Go through the data from its first line and retype each line, stopping once the line containing "Kill the terminal with the trash icon" has been retyped.

Materials provided:
▬▬▬
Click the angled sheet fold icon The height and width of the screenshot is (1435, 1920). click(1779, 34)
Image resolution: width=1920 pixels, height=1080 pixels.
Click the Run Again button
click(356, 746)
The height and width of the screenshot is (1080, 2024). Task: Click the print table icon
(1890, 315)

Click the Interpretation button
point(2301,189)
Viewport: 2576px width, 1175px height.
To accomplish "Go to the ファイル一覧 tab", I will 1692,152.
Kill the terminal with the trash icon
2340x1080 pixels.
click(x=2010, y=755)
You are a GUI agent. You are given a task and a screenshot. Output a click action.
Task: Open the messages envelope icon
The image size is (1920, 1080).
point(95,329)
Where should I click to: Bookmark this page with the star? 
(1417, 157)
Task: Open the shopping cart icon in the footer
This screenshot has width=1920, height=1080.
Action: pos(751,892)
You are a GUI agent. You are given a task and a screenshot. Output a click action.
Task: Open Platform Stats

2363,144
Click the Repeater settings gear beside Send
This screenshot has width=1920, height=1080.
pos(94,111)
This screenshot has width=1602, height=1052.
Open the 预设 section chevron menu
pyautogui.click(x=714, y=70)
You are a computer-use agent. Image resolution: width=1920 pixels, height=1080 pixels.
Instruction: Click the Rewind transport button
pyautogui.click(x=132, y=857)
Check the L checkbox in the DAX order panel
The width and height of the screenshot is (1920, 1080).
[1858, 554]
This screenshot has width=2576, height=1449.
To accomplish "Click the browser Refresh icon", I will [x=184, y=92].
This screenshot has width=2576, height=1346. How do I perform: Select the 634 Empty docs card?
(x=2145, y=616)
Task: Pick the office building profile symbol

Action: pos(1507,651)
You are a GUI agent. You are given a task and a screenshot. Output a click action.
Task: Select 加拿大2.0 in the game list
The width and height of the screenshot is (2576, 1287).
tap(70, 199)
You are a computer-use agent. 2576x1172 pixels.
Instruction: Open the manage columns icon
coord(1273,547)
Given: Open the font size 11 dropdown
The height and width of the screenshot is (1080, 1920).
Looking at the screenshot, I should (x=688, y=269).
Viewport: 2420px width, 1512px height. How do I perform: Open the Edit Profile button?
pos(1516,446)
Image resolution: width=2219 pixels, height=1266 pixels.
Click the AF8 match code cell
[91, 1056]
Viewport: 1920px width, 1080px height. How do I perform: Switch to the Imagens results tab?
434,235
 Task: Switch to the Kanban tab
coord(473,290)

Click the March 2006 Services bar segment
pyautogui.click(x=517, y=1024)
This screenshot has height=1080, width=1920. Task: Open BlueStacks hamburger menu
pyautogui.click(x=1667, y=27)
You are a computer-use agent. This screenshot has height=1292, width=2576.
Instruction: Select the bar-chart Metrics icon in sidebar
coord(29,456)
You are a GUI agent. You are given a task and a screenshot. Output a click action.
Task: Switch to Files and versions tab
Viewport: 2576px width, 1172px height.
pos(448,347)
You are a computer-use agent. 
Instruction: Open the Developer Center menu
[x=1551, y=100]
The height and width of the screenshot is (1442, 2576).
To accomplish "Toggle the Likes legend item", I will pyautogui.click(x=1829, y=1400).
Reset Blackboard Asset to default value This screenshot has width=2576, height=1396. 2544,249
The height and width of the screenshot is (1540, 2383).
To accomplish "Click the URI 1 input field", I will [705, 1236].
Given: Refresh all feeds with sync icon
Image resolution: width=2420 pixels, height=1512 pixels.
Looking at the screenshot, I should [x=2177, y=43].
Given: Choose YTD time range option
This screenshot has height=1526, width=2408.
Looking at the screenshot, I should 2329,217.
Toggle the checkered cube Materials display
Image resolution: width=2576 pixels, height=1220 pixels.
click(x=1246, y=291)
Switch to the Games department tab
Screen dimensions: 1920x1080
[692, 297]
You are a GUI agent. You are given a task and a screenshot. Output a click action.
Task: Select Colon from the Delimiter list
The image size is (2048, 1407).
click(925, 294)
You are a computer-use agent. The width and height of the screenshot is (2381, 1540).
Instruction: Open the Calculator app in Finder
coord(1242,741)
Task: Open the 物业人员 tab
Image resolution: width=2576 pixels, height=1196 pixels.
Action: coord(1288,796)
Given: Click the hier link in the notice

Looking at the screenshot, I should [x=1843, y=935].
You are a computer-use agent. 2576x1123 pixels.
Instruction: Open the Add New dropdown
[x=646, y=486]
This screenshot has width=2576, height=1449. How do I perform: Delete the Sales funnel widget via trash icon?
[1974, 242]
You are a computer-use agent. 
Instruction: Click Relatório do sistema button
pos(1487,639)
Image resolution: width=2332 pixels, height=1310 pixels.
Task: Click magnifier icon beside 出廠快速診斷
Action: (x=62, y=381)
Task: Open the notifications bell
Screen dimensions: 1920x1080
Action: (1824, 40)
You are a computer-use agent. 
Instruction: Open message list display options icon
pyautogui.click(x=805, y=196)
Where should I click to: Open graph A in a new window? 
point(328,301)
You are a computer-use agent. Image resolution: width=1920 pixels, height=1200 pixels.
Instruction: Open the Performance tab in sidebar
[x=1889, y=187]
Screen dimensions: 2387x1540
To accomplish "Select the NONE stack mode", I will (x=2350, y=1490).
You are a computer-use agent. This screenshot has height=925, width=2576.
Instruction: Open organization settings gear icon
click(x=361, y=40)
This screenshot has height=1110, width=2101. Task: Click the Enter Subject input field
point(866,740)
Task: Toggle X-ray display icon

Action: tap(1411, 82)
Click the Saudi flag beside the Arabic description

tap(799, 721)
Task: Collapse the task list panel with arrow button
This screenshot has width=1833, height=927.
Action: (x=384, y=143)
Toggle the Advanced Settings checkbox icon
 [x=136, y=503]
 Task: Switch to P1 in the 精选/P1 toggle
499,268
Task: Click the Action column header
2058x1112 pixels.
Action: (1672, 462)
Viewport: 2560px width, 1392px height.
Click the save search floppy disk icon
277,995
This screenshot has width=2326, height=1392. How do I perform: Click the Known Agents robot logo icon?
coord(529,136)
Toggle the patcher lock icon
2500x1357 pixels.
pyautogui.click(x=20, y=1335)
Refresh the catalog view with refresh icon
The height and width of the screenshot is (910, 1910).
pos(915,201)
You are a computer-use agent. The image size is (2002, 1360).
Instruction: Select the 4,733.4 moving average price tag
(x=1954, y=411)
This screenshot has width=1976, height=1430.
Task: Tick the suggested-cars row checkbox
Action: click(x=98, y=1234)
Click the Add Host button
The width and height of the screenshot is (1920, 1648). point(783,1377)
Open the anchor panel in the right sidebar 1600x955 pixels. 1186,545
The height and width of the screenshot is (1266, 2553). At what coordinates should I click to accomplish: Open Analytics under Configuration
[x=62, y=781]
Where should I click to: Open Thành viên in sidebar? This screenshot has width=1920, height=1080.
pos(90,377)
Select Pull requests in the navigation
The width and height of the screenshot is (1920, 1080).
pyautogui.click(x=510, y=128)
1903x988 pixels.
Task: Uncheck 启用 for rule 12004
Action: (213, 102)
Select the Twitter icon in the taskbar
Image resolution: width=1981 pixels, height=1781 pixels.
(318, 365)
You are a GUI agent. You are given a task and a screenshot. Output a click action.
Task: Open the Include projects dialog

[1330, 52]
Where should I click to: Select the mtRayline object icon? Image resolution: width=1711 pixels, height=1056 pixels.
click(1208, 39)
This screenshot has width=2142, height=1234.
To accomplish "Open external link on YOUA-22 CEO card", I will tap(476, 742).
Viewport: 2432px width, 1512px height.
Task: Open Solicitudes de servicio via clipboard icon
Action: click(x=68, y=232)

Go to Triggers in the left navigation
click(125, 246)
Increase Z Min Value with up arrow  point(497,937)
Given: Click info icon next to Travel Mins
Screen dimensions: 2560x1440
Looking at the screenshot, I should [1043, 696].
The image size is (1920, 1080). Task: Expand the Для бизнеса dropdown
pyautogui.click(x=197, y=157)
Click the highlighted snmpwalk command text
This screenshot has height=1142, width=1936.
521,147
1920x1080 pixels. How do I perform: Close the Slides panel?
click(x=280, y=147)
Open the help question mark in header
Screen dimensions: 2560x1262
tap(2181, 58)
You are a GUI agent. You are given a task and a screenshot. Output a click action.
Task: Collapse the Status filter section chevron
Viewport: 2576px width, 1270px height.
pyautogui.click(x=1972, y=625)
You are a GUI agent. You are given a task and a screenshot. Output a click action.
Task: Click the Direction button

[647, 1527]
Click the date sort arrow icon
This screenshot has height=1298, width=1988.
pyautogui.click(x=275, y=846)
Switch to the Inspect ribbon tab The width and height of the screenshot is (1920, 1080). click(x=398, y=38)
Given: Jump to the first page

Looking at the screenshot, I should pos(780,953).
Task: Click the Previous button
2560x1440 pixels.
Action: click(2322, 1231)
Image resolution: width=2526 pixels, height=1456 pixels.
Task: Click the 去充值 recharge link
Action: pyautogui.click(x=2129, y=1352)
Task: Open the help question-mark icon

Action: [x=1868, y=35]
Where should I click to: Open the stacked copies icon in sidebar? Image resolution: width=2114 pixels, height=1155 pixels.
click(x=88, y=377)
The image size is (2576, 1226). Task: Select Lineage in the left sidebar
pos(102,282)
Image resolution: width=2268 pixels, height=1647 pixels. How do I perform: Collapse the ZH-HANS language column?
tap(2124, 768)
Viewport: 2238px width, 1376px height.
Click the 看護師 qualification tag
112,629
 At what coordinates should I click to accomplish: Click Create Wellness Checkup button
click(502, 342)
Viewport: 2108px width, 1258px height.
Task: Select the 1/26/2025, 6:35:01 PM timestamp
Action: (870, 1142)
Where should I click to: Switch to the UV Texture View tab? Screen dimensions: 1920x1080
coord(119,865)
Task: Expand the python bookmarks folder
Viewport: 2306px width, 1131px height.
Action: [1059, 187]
▬▬▬
Answer to the exercise:
Click the angled sheet fold icon The height and width of the screenshot is (1435, 1920). click(1779, 34)
Image resolution: width=1920 pixels, height=1080 pixels.
Click the Run Again button
click(356, 746)
The height and width of the screenshot is (1080, 2024). Task: Click the print table icon
(1890, 315)

Click the Interpretation button
point(2301,189)
Viewport: 2576px width, 1175px height.
To accomplish "Go to the ファイル一覧 tab", I will 1692,152.
Kill the terminal with the trash icon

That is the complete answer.